Many people have heard that as humans we accidently eat dirt. People do this by consuming food that has hit the ground, eating food without washing their hands or by ingesting dust. However, did you know we also consume plastics? In fact, a study conducted by the University of Newcastle in Australia has concluded that the average human eats about 5 grams of plastic every single week.
Five grams of plastic doesn’t sound like a lot but it’s actually the equivalent of a credit card and adds up to over 250 grams of plastic every year. How does this happen? The largest source according to the researchers in Australia is through water from both a bottle and a tap. We also ingest plastics through eating shellfish and salt or drinking beer.
The science team looked at more than 50 studies on micro-plastic consumption by humans to come up with the average plastic consumption rate. The overall findings should help experts determine the potential toxic risks to humans. While this average of 5 grams of plastic appears to be acceptable from a health perspective, the long-term effects of consuming large amounts of plastic are not 100 per cent clear so studies are ongoing.

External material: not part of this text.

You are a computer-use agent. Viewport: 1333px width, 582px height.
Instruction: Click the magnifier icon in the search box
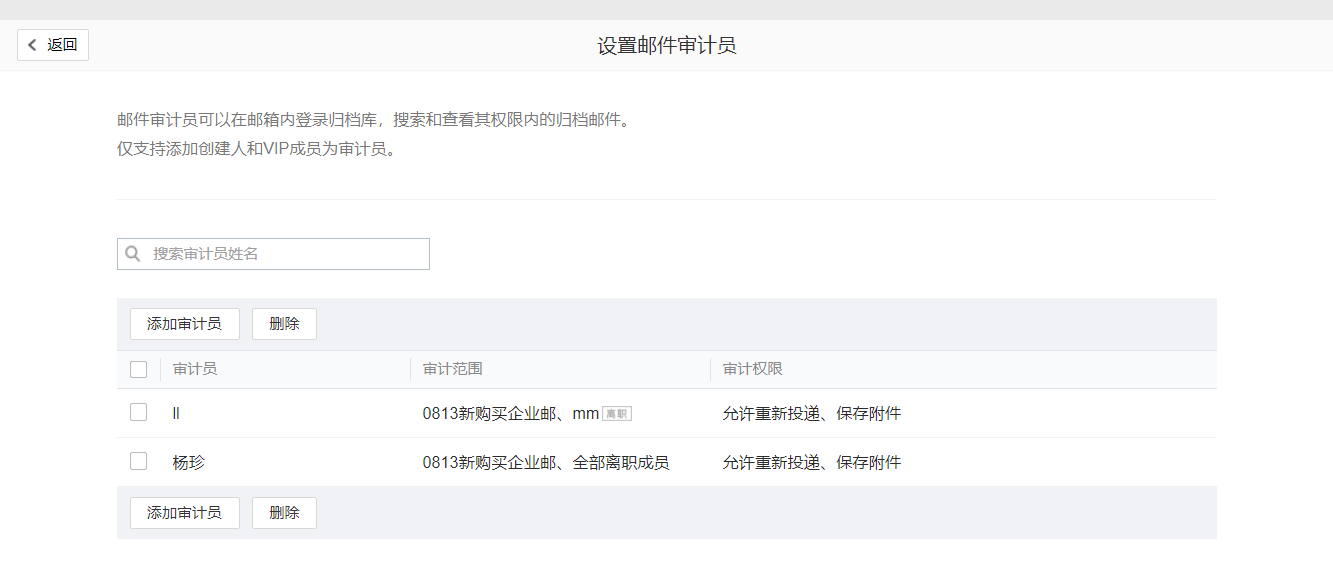(133, 254)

The World Wildlife Fund has said that this study should act as a “wake up call” to all of us that global action to deal with plastics pollution is urgent. The Australian study pointed out that about one-third of plastic ends up in nature.
For many years, it was believed that biodegradable plastics might be the solution to the plastic pollution problem but the United Nations reports that biodegradable plastics do not break down well in marine environments.
More investigation in the area of biodegradable plastics and ocean pollution is required. Right now UN officials report that the main weathering agent for biodegradable plastic seems to be UV irradiation, which is most dominant on shorelines. When the plastic is in the water, it is much more difficult to estimate the degree of biodegradation due to the decrease in UV exposure and lower temperatures of oxygen levels.